Segment Open

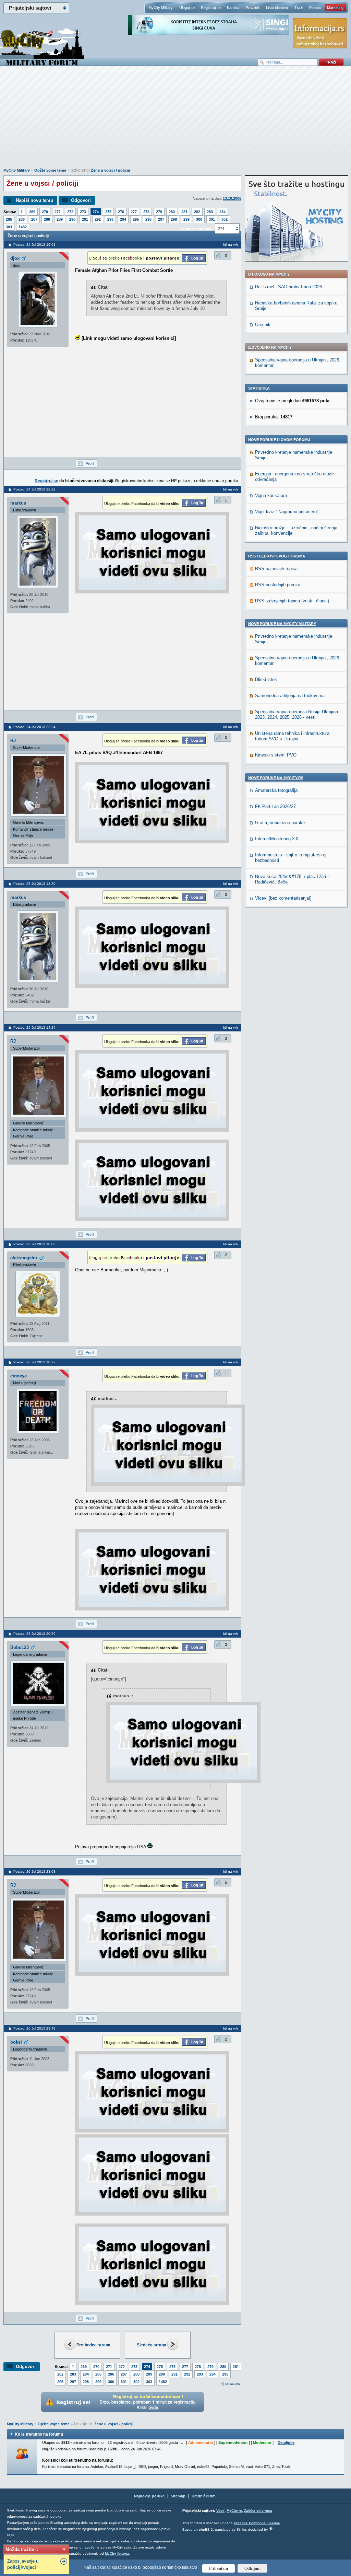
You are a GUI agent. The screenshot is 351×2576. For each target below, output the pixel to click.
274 (96, 212)
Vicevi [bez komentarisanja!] (283, 898)
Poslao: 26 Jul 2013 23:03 (34, 1871)
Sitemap (178, 2496)
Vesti (220, 2511)
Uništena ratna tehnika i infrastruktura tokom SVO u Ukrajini (292, 736)
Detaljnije (286, 2442)
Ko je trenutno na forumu (39, 2434)
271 (58, 212)
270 (45, 212)
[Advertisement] (175, 120)
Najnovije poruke (149, 2496)
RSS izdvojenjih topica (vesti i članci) (292, 600)
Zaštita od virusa (258, 2511)
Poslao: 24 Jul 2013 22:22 (34, 489)
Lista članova (277, 7)
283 (210, 212)
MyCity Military (160, 7)
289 (60, 219)
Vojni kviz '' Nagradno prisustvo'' (286, 511)
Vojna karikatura (271, 495)
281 (184, 212)
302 (224, 219)
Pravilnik (253, 7)
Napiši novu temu (34, 200)
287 (34, 219)
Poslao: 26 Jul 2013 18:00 (34, 1244)
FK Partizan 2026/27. (276, 806)
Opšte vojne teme (50, 170)
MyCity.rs (234, 2511)
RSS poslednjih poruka (277, 584)
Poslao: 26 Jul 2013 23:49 (34, 2028)
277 (134, 212)
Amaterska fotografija (276, 790)
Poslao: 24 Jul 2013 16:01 (34, 244)
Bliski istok (266, 679)
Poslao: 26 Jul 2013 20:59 (34, 1634)
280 (172, 212)
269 (32, 212)
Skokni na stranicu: (196, 229)
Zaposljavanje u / (22, 2564)
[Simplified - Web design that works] (271, 2528)
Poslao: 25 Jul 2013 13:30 (34, 884)
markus (18, 503)
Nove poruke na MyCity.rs (275, 778)
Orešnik (262, 324)
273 (83, 212)
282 (197, 212)
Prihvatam (218, 2568)
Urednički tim (204, 2496)
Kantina (233, 7)
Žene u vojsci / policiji (110, 170)
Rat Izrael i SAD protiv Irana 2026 (288, 286)
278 (146, 212)
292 (98, 219)
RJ (13, 740)
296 (148, 219)
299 (186, 219)
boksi (16, 2042)
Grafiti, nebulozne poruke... (282, 822)
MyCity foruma (117, 2553)
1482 (23, 227)
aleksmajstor (23, 1257)
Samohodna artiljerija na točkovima (290, 695)
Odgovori (81, 200)
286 (22, 219)
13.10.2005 (232, 198)
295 (136, 219)
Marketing (335, 7)
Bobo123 (19, 1647)
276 (121, 212)
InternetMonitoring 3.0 (276, 838)
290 (72, 219)
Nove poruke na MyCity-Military (282, 624)
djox (15, 258)
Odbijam (252, 2568)
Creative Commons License (257, 2523)
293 (110, 219)
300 (199, 219)
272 (70, 212)
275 (108, 212)
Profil (90, 463)
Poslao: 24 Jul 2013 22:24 (34, 727)
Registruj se (211, 7)
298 (174, 219)
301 (212, 219)
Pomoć (315, 7)
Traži (298, 7)
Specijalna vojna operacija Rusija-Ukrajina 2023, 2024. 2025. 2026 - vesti (296, 714)
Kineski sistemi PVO (275, 755)
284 (222, 212)
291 (85, 219)
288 (47, 219)
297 (161, 219)
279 (159, 212)
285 (9, 219)
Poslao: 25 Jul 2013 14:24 (34, 1027)
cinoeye (18, 1375)
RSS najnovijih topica (276, 568)
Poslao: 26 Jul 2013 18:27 (34, 1362)
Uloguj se (187, 7)
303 (9, 227)
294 (123, 219)
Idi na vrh (232, 2384)
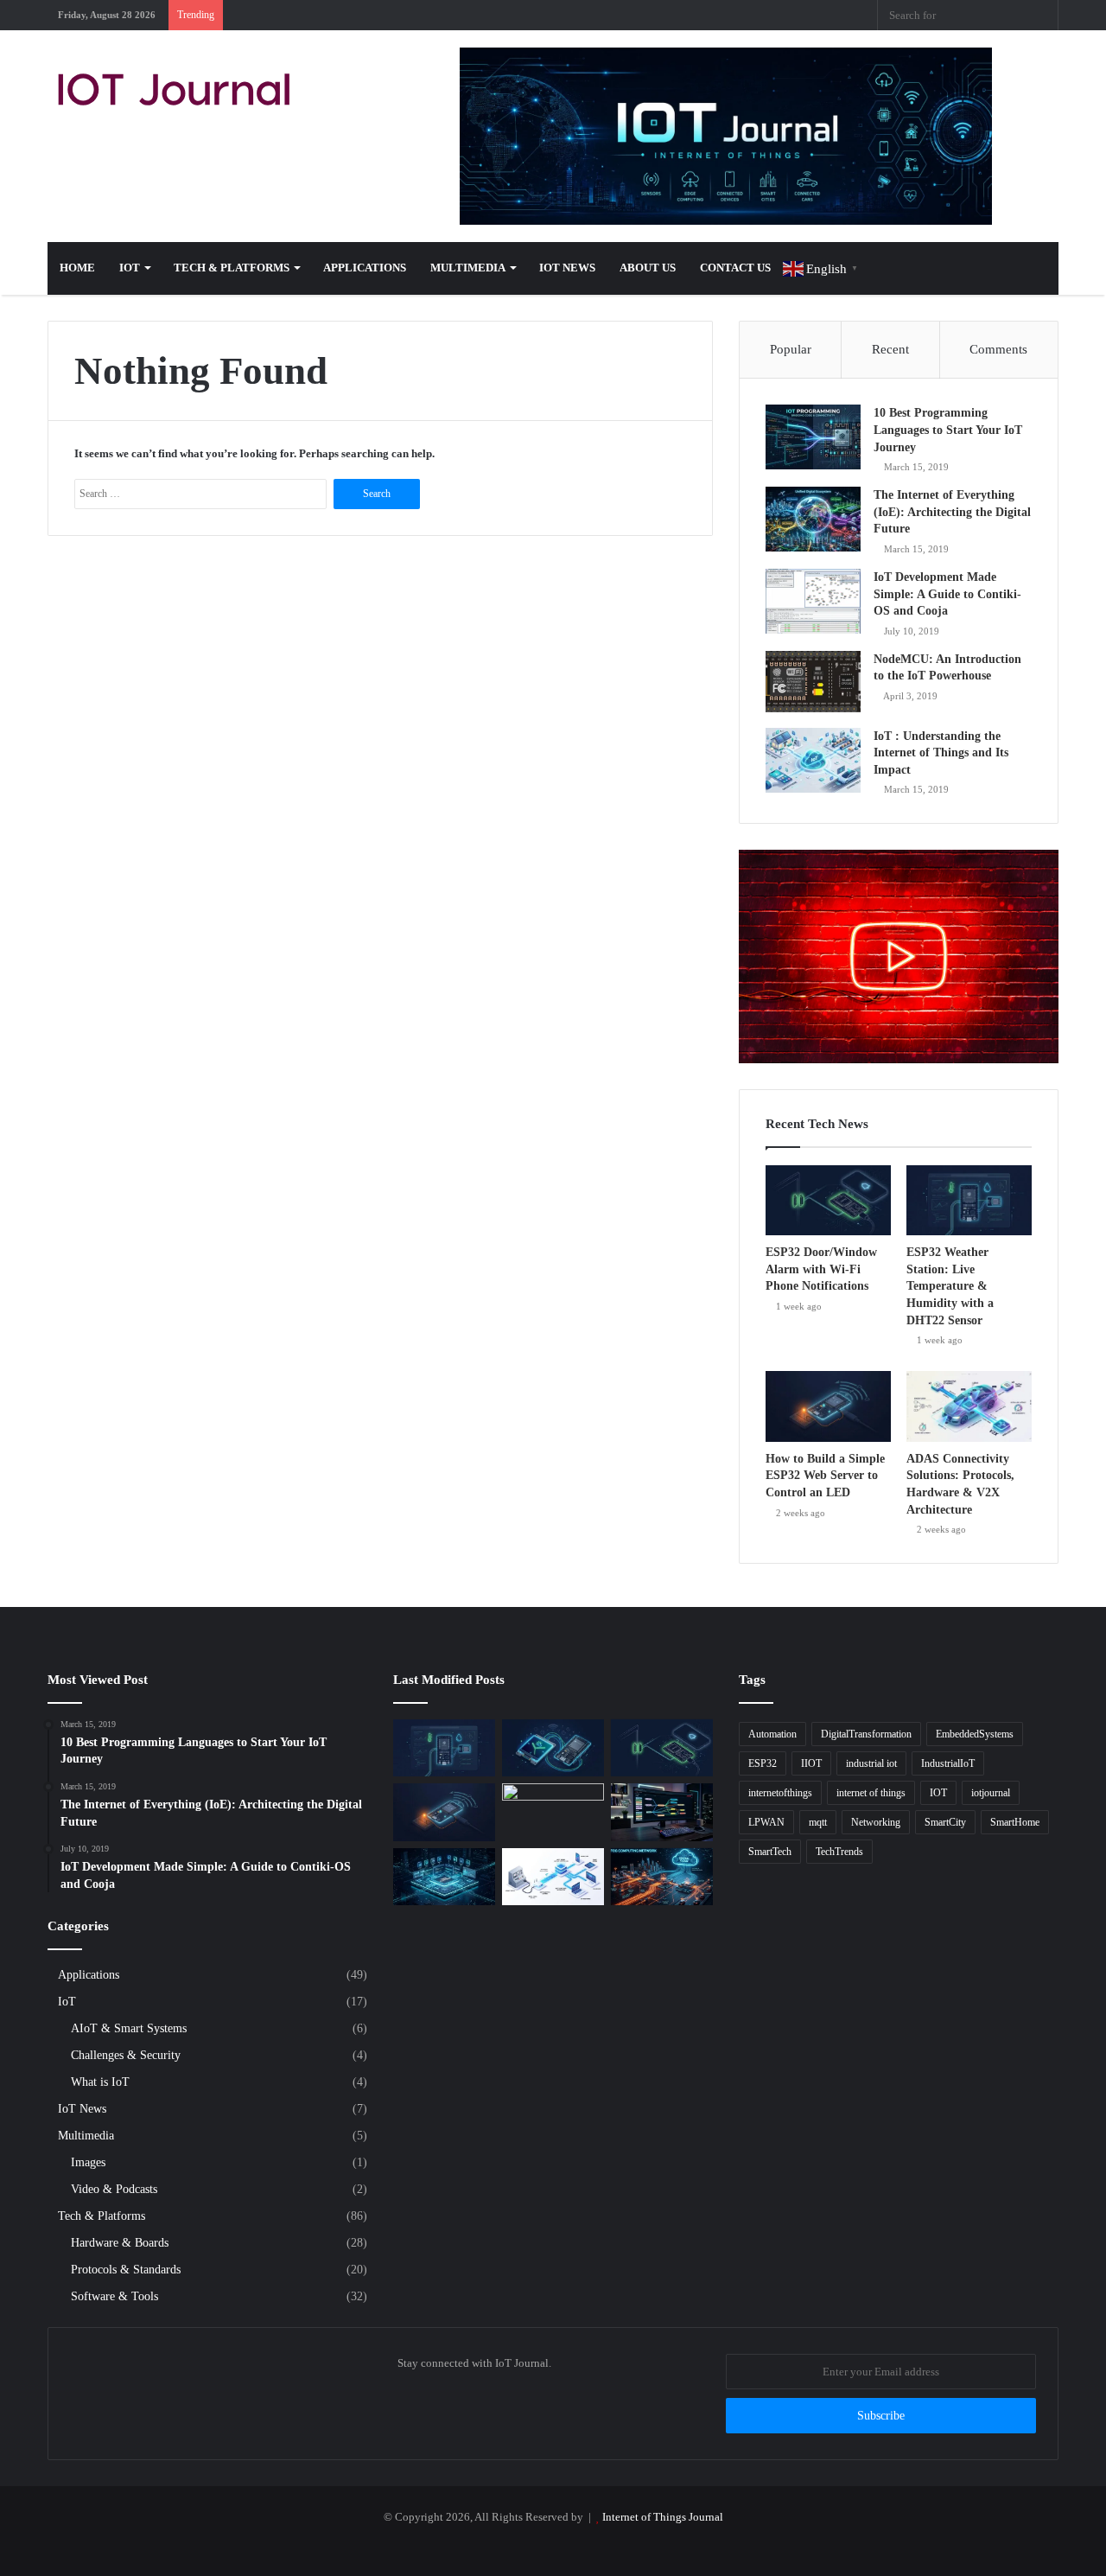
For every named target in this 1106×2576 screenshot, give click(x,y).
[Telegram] (786, 15)
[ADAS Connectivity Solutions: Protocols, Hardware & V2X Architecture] (969, 1406)
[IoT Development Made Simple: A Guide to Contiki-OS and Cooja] (813, 601)
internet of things (871, 1793)
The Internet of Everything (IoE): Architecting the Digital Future (952, 511)
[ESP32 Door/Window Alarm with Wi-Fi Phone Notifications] (828, 1200)
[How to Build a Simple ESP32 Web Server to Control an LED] (828, 1406)
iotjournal (990, 1793)
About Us (648, 267)
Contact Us (735, 267)
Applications (364, 267)
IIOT (811, 1763)
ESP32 (762, 1763)
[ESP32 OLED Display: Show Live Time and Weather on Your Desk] (553, 1748)
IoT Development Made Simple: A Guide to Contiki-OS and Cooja (947, 594)
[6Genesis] (553, 1812)
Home (77, 267)
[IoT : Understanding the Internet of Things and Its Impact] (813, 760)
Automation (772, 1734)
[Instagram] (760, 15)
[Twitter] (683, 15)
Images (88, 2162)
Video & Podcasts (114, 2189)
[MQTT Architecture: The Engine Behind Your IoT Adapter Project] (553, 1877)
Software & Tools (114, 2296)
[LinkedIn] (708, 15)
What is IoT (100, 2081)
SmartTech (769, 1852)
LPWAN (766, 1822)
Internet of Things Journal (662, 2516)
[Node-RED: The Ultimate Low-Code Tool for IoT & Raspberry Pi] (662, 1812)
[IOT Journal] (174, 89)
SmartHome (1014, 1822)
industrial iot (871, 1763)
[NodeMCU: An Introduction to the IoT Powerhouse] (813, 683)
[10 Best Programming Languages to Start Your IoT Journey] (813, 437)
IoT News (567, 267)
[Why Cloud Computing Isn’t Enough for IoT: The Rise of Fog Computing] (662, 1877)
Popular (790, 349)
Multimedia (467, 267)
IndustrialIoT (948, 1763)
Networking (875, 1822)
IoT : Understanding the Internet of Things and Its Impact (941, 753)
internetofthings (780, 1793)
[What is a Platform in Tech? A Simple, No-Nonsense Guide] (444, 1877)
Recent (890, 349)
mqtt (818, 1822)
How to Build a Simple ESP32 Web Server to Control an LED (825, 1475)
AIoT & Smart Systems (129, 2028)
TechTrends (839, 1852)
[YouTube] (734, 15)
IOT (938, 1793)
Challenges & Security (126, 2055)
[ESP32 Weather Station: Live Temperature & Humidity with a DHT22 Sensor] (969, 1200)
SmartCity (945, 1822)
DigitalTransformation (866, 1734)
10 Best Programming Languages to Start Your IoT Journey (948, 429)
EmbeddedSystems (975, 1734)
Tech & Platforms (231, 267)
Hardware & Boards (119, 2242)
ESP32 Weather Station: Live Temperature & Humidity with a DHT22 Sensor (950, 1286)
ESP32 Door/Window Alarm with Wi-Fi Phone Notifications (821, 1269)
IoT (129, 267)
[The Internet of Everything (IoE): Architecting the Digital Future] (813, 519)
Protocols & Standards (126, 2269)
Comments (998, 349)
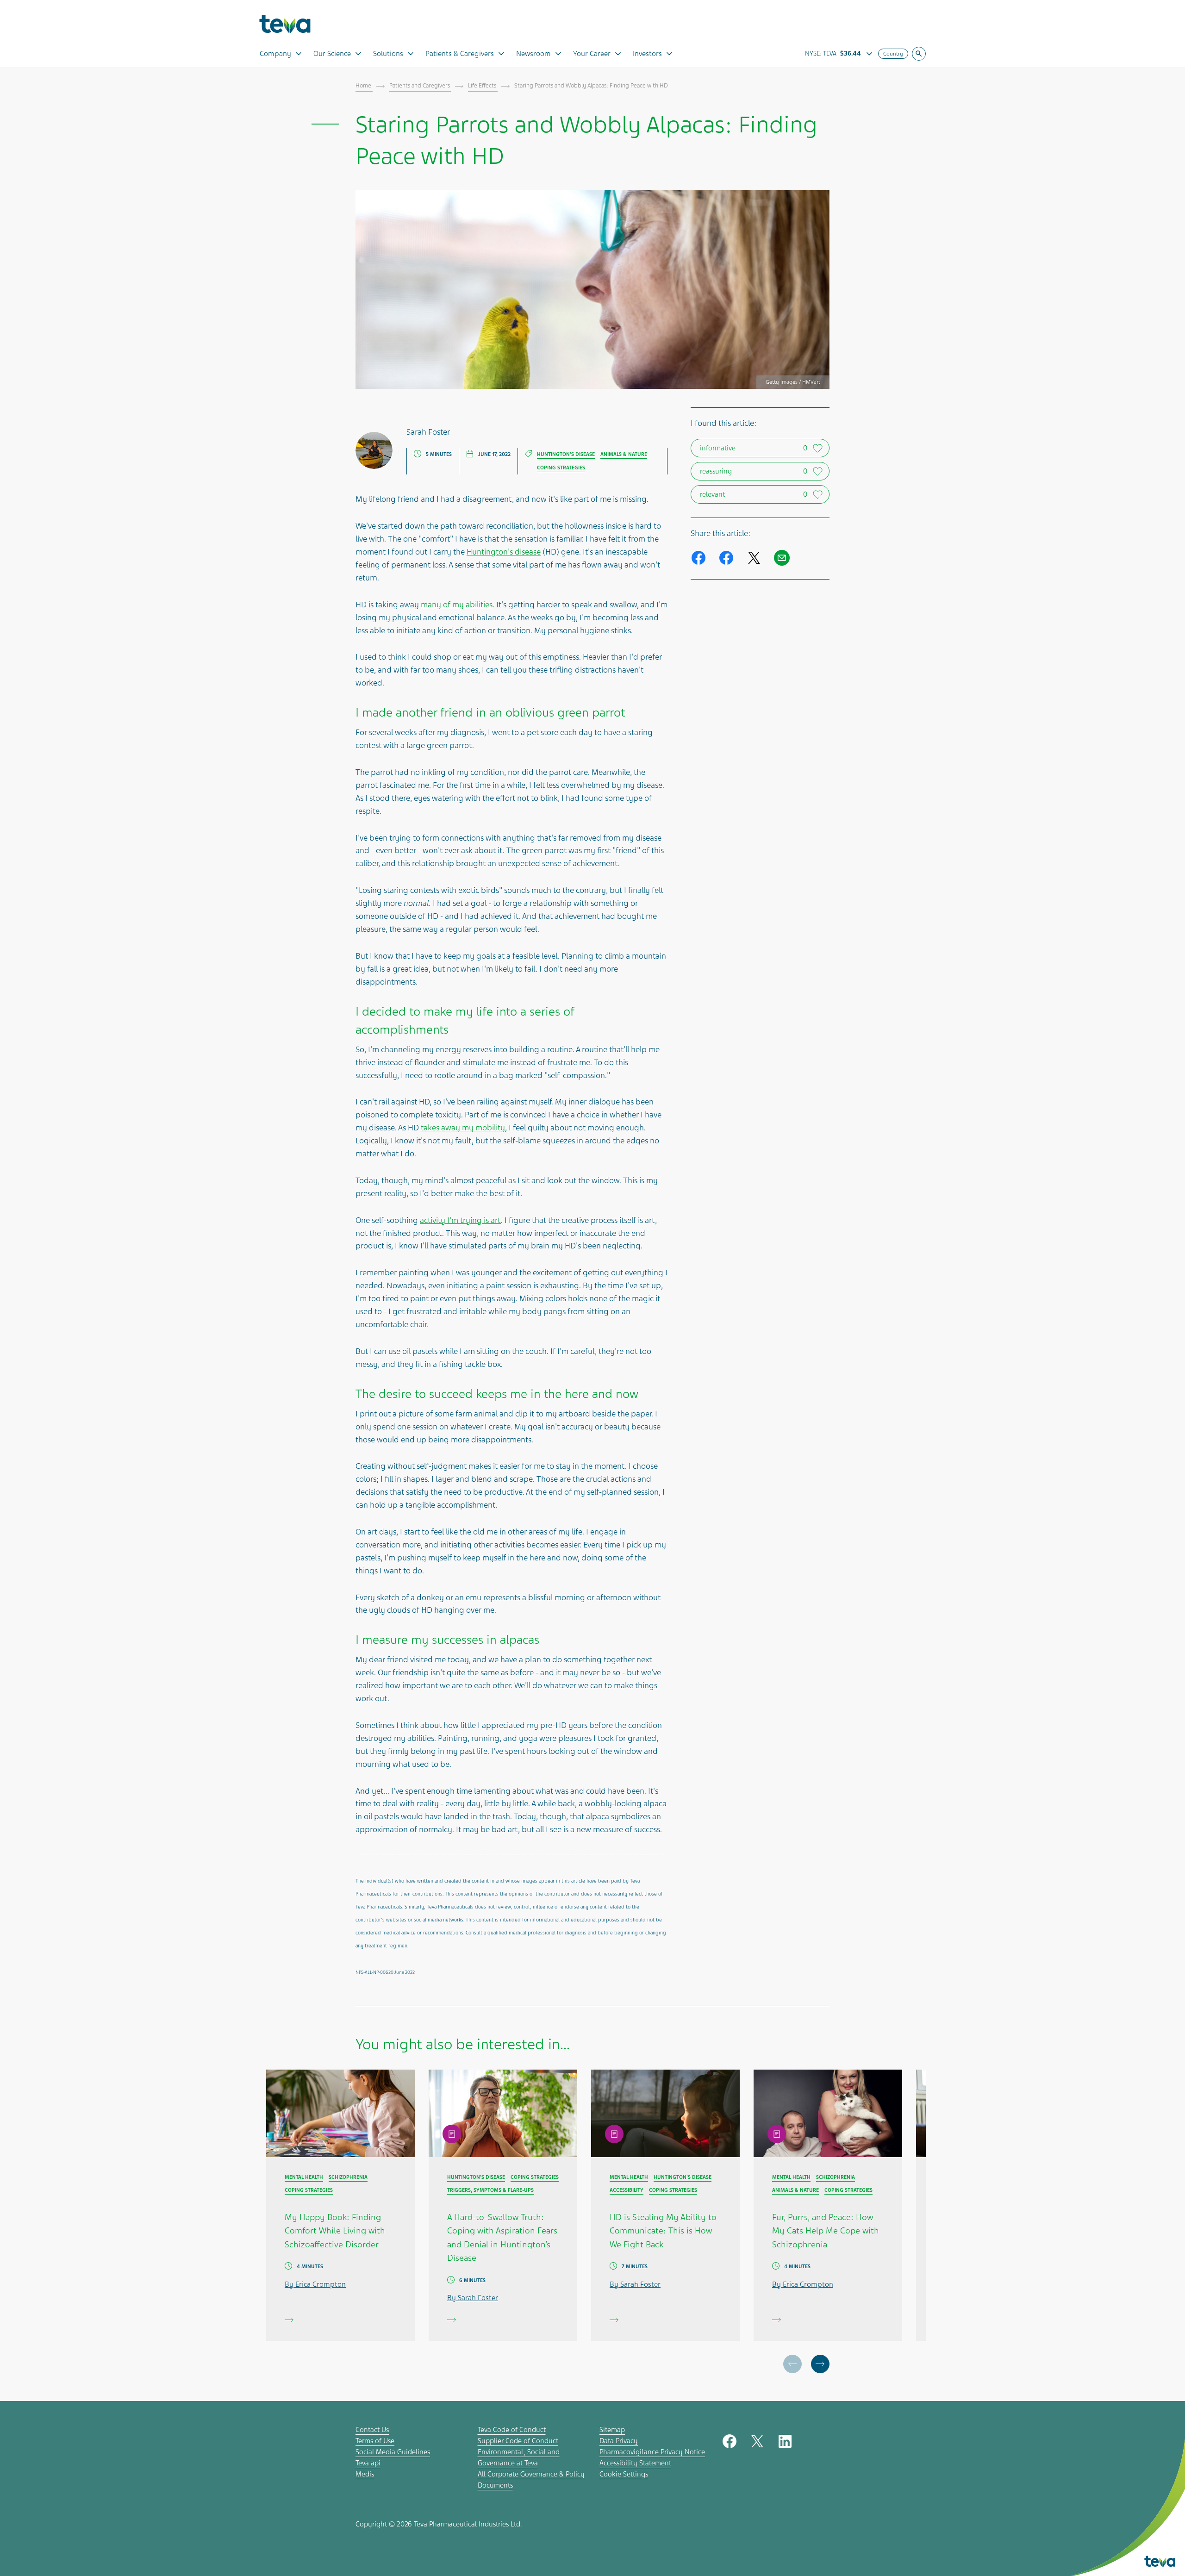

Segment Closed

TASK BRIEF
Which part of the entries opens with the line containing "279 (159, 212)" and closes with the line containing "About Us (648, 267)"? Output that part exactly, ends included, pictures excluded.

RESULT OF THE EXERCISE
279 (159, 212)
285 (9, 219)
Poslao: 25 Jul 2013 14:24 (34, 1027)
cinoeye (18, 1375)
RSS najnovijih topica (276, 568)
Poslao: 26 Jul 2013 18:27 (34, 1362)
Uloguj se (187, 7)
303 (9, 227)
294 (123, 219)
Idi na vrh (232, 2384)
For every named target in this 1106×2576 screenshot, give click(x,y).
[Telegram] (786, 15)
[ADAS Connectivity Solutions: Protocols, Hardware & V2X Architecture] (969, 1406)
[IoT Development Made Simple: A Guide to Contiki-OS and Cooja] (813, 601)
internet of things (871, 1793)
The Internet of Everything (IoE): Architecting the Digital Future (952, 511)
[ESP32 Door/Window Alarm with Wi-Fi Phone Notifications] (828, 1200)
[How to Build a Simple ESP32 Web Server to Control an LED] (828, 1406)
iotjournal (990, 1793)
About Us (648, 267)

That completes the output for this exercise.